Cities granted the right to home rule have the authority to levy taxes or adopt new laws which state law normally forbids. A city could, for example, tax residents for walking across the street. However, they cannot violate the United States or West Virginia constitutions, nor may they legalize marijuana, cocaine, heroin, LSD or any other controlled substance.

Wheeling is one of four cities that already has home rule, along with Charleston, Huntington and Bridgeport.

In addition to Moundsville, Weirton, Parkersburg and Vienna, cities now seeking home rule in West Virginia are Morgantown, Fairmont, Bath, Bluefield, Buckhannon, Charles Town, Dunbar, South Charleston, Clarksburg, Lewisburg, Martinsburg, Milton, Nitro, Oak Hill, Princeton, Ranson, Shinnston, Spencer and St. Albans.
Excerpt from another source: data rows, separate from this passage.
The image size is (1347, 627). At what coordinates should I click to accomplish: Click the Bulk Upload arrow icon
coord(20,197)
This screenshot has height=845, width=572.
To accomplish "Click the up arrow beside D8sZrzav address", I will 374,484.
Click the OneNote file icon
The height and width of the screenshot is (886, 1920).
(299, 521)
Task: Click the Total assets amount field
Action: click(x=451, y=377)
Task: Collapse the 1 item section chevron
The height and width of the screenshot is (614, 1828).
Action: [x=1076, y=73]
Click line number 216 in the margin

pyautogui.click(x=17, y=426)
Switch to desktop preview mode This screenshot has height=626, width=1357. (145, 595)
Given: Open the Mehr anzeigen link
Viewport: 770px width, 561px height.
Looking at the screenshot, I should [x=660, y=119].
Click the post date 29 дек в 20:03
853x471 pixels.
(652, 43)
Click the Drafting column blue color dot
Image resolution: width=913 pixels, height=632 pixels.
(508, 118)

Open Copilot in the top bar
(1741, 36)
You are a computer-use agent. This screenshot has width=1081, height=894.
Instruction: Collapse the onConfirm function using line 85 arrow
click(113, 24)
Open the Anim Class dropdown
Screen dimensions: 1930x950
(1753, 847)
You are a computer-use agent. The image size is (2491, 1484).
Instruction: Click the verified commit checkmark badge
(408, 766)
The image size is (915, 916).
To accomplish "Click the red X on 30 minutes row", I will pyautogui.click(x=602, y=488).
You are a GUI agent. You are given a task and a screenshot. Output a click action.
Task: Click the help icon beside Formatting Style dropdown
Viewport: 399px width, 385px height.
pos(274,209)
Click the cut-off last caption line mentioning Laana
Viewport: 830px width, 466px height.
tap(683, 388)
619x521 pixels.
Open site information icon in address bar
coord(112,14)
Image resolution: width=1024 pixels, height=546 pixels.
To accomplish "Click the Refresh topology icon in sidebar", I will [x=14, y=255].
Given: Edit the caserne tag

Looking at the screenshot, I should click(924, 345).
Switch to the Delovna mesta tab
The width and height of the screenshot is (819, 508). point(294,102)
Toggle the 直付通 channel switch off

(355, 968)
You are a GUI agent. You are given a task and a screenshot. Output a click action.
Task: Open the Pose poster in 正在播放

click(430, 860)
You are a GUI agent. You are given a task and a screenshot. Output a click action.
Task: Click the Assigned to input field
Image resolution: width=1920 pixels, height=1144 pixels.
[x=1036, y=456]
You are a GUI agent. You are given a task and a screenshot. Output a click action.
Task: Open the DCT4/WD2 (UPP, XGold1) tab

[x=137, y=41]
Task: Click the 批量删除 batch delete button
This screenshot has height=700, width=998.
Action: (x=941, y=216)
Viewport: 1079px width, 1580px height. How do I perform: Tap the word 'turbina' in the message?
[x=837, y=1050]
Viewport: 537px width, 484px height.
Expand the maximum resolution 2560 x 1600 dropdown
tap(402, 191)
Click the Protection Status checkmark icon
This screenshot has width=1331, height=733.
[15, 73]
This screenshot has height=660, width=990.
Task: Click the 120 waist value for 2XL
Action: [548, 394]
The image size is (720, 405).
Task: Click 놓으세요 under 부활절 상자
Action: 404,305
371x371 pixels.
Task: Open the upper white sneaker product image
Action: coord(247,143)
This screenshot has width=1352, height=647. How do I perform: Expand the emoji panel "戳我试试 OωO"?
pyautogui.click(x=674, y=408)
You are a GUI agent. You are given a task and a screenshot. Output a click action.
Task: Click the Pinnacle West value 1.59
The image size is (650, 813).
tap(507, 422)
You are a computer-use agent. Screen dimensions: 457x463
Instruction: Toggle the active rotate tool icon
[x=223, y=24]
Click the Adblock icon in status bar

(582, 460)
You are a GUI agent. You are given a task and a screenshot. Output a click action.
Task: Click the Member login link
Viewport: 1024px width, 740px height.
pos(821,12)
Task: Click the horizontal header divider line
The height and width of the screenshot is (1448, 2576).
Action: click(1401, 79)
Members of the Municipal Home Rule Board who will decide which cities gain home rule authority are Chairman Patsy Trecost, a member of Clarksburg City Council; Floyd “Kin” McKinley Sayre, a partner with the Bowles Rice law firm; Brian Jones, president of the Professional Firefighters of West Virginia; Chris Fletcher, planning director for the city of Morgantown; State Sen. Herb Snyder, D-Jefferson; Delegate Jim Morgan, D-Cabell; and Joshua Jarrell, deputy secretary and general counsel for the Department of Commerce.

The session in Wheeling is one of five scheduled around the state that will allow each city to make its pitch for home rule. After the final meeting, set for Sept. 8 in Martinsburg, the board will meet to determine which applications to approve.

“We feel we have a substantial plan. Hopefully, we will be selected,” Moundsville Mayor Eugene Saunders said.

Via home rule, Moundsville wants the right to impose a 0.5 percent sales tax, which leaders believe could yield more than $1 million in annual revenue; have the flexibility to determine business and occupation tax rates; “repair, alter or demolish” properties that owners are unable or unwilling to maintain; increase the city’s power to collect delinquent fees; and reduce the number of business licenses from 45 to only a few.

Weirton’s home rule application shows that it seeks the authority to establish new provisions for hiring code enforcement officials; allow code enforcement officials to issue on-site citations for “common nuisance eyesore violations;” allow city police officers to enter Alcohol Beverage Control Administration establishments without ABCA investigators present; and establish certain restrictions on state roads that are within city limits without permission from the West Virginia Division of Highways.